TASK BRIEF: Please copy the part of the listing that opens with the line containing "Given: Open the CPU panel title menu" and closes with the line containing "pos(70,132)", both lines included, word for word.

SUPPLIED DATA:
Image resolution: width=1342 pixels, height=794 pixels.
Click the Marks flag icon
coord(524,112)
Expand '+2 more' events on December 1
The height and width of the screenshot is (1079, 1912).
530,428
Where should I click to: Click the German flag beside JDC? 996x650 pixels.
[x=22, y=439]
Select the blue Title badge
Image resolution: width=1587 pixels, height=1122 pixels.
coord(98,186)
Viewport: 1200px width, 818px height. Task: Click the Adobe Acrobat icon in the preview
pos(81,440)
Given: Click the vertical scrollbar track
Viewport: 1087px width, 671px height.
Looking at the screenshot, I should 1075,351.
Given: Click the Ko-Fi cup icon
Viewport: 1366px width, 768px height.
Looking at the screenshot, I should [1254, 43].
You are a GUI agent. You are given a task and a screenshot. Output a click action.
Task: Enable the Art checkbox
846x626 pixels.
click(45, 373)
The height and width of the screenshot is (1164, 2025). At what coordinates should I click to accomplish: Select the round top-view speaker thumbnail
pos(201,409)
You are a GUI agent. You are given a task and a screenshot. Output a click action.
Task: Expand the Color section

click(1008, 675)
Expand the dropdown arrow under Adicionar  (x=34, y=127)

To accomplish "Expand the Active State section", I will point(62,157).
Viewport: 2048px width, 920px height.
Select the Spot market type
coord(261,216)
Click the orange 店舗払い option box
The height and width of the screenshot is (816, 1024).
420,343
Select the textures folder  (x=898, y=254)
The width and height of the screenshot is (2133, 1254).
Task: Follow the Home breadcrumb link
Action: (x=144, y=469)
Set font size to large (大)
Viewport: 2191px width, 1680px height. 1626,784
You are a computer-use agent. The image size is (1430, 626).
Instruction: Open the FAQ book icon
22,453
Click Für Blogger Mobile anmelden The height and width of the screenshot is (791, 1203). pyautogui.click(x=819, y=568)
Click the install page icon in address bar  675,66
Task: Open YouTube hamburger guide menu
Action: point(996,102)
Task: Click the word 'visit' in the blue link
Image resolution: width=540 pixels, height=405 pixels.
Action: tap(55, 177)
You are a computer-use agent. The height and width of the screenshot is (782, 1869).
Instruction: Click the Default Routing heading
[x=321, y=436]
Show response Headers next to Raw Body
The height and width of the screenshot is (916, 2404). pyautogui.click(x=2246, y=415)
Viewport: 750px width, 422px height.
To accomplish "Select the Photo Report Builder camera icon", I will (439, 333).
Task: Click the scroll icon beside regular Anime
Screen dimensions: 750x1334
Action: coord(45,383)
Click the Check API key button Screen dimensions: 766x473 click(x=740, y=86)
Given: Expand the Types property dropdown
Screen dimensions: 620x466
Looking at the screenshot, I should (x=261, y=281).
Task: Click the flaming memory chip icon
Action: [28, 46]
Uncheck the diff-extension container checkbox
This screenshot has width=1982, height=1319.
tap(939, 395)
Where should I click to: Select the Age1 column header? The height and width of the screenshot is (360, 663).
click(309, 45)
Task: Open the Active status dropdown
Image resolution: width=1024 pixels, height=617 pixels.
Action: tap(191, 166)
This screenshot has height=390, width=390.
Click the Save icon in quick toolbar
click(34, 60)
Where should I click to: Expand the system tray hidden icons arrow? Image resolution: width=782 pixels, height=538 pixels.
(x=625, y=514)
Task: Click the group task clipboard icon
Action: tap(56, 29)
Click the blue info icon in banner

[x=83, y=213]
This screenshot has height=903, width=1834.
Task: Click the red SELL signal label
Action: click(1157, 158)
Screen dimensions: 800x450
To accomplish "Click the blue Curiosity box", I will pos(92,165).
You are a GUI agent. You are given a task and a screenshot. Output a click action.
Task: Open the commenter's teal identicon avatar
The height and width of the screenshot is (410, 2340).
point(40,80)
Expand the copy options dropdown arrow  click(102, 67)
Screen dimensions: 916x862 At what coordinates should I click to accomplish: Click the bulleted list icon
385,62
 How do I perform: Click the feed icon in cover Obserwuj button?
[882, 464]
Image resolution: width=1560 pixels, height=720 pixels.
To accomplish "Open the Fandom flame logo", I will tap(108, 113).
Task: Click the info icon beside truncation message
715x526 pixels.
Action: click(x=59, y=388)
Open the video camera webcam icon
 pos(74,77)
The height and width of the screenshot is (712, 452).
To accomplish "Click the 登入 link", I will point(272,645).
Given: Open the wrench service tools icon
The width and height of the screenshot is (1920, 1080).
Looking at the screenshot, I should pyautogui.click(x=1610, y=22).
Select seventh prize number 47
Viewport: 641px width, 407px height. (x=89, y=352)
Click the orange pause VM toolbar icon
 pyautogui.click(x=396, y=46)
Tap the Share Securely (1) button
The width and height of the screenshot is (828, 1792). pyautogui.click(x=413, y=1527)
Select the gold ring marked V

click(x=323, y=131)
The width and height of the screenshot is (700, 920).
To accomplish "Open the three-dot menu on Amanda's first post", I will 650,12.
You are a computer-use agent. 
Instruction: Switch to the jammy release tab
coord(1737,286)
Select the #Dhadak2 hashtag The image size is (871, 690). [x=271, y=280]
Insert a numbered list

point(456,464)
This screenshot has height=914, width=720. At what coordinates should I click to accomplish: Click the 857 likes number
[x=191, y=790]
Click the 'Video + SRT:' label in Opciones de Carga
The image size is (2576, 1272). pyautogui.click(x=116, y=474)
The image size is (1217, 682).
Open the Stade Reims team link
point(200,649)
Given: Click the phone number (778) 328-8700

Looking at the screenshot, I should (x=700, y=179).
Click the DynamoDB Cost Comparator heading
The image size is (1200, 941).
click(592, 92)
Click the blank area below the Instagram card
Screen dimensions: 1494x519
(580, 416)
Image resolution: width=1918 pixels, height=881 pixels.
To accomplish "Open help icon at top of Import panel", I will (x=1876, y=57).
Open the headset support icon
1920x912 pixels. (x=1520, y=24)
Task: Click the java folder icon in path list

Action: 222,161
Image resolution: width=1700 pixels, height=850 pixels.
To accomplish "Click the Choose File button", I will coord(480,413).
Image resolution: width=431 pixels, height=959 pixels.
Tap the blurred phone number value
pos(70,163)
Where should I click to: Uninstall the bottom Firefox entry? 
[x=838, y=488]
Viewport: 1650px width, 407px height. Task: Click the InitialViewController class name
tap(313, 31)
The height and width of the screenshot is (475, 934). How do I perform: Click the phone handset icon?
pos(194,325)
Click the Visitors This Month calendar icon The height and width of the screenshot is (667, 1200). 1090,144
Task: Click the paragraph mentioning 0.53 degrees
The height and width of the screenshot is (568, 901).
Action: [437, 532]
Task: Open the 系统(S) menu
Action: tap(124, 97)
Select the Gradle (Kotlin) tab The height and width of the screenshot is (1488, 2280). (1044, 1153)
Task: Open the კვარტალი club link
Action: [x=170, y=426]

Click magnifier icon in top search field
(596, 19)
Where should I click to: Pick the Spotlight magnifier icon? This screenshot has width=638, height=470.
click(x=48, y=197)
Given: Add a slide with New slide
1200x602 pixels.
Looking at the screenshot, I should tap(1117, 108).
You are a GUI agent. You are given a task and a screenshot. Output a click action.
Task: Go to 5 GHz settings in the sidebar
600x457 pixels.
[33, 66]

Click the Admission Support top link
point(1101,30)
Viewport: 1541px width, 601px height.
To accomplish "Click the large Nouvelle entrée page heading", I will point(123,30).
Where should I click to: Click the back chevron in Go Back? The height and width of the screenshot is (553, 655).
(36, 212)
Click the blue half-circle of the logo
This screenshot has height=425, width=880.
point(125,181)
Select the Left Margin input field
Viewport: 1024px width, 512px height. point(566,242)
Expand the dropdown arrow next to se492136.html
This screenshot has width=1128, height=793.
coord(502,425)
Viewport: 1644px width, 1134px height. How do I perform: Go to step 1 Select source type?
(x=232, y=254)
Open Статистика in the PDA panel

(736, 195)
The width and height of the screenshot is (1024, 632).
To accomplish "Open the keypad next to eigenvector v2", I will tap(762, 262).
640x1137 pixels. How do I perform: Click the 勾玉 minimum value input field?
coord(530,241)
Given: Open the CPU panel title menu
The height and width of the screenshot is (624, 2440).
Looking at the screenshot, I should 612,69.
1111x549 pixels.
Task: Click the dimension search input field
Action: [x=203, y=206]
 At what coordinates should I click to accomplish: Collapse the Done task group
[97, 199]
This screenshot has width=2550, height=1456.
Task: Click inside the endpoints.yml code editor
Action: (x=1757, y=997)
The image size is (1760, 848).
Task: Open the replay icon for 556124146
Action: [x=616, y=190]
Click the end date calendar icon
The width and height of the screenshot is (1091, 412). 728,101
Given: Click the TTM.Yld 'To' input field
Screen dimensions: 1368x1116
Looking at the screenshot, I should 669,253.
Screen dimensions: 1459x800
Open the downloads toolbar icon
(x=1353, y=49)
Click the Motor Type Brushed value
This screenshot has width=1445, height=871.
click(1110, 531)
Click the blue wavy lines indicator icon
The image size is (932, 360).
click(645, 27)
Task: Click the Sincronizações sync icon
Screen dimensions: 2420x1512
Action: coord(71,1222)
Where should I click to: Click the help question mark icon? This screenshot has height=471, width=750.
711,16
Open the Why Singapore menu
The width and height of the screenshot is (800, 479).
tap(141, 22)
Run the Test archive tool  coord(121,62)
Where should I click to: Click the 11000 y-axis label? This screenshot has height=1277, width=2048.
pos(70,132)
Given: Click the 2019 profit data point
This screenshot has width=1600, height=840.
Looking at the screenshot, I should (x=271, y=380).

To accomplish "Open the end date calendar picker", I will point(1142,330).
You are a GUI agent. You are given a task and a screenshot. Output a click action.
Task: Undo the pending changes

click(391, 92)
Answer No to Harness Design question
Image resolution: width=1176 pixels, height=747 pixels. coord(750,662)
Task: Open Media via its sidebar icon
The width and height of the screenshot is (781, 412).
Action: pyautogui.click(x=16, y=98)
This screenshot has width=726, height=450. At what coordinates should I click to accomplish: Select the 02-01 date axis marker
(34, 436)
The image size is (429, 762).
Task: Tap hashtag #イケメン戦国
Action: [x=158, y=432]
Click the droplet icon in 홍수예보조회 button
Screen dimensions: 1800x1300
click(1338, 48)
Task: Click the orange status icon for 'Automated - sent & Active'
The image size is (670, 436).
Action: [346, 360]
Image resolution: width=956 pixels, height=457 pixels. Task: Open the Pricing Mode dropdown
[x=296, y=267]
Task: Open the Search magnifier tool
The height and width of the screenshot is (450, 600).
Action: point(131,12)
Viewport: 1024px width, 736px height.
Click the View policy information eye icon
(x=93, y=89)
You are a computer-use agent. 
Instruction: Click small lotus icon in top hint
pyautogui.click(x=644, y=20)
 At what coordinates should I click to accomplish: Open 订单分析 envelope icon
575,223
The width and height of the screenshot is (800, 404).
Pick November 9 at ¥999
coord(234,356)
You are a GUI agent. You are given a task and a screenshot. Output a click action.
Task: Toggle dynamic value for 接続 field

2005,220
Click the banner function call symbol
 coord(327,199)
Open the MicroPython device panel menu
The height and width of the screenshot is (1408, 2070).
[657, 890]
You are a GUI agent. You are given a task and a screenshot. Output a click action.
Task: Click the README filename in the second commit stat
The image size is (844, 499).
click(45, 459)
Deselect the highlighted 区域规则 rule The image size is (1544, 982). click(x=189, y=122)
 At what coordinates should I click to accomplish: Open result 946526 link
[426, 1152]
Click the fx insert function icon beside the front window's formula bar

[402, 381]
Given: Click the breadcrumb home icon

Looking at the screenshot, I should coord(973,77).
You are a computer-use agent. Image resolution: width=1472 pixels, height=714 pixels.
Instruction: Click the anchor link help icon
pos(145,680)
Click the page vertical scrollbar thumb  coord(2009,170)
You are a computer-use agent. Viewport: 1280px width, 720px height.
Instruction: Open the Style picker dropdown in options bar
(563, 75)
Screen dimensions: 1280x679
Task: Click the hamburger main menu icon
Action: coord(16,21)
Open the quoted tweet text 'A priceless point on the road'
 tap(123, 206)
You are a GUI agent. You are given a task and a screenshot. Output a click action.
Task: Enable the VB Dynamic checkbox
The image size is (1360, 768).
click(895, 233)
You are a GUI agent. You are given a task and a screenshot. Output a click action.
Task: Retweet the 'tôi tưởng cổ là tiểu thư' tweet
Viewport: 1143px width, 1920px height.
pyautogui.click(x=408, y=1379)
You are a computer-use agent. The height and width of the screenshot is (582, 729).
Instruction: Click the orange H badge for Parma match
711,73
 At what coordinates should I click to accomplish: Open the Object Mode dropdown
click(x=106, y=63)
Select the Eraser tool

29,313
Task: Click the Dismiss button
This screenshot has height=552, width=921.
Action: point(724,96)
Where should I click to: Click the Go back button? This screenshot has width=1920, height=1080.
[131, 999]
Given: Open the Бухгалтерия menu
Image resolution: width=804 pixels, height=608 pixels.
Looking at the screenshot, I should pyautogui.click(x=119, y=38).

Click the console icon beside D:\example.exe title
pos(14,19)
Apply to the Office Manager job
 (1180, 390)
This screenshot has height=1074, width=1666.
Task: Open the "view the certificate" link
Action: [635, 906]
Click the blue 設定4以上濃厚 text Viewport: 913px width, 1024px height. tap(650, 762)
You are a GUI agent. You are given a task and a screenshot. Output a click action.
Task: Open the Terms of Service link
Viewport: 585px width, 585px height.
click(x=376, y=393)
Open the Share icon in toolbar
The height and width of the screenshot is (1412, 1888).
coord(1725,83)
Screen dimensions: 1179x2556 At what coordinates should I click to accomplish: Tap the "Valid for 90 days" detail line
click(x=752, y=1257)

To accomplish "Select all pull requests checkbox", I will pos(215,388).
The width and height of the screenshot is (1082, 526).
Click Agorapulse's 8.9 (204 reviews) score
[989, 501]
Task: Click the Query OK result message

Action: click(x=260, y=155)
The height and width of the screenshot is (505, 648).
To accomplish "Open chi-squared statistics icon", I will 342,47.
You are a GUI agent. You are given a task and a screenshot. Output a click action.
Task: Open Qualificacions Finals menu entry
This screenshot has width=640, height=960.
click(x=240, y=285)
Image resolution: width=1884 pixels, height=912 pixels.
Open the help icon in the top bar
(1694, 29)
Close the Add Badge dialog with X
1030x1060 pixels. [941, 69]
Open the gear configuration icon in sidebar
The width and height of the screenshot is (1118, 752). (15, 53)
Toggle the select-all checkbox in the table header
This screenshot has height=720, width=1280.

SOLUTION TO THE EXERCISE:
Given: Open the CPU panel title menu
The height and width of the screenshot is (624, 2440).
Looking at the screenshot, I should 612,69.
1111x549 pixels.
Task: Click the dimension search input field
Action: [x=203, y=206]
 At what coordinates should I click to accomplish: Collapse the Done task group
[97, 199]
This screenshot has width=2550, height=1456.
Task: Click inside the endpoints.yml code editor
Action: (x=1757, y=997)
The image size is (1760, 848).
Task: Open the replay icon for 556124146
Action: [x=616, y=190]
Click the end date calendar icon
The width and height of the screenshot is (1091, 412). 728,101
Given: Click the TTM.Yld 'To' input field
Screen dimensions: 1368x1116
Looking at the screenshot, I should 669,253.
Screen dimensions: 1459x800
Open the downloads toolbar icon
(x=1353, y=49)
Click the Motor Type Brushed value
This screenshot has width=1445, height=871.
click(1110, 531)
Click the blue wavy lines indicator icon
The image size is (932, 360).
click(645, 27)
Task: Click the Sincronizações sync icon
Screen dimensions: 2420x1512
Action: coord(71,1222)
Where should I click to: Click the help question mark icon? This screenshot has height=471, width=750.
711,16
Open the Why Singapore menu
The width and height of the screenshot is (800, 479).
tap(141, 22)
Run the Test archive tool  coord(121,62)
Where should I click to: Click the 11000 y-axis label? This screenshot has height=1277, width=2048.
pos(70,132)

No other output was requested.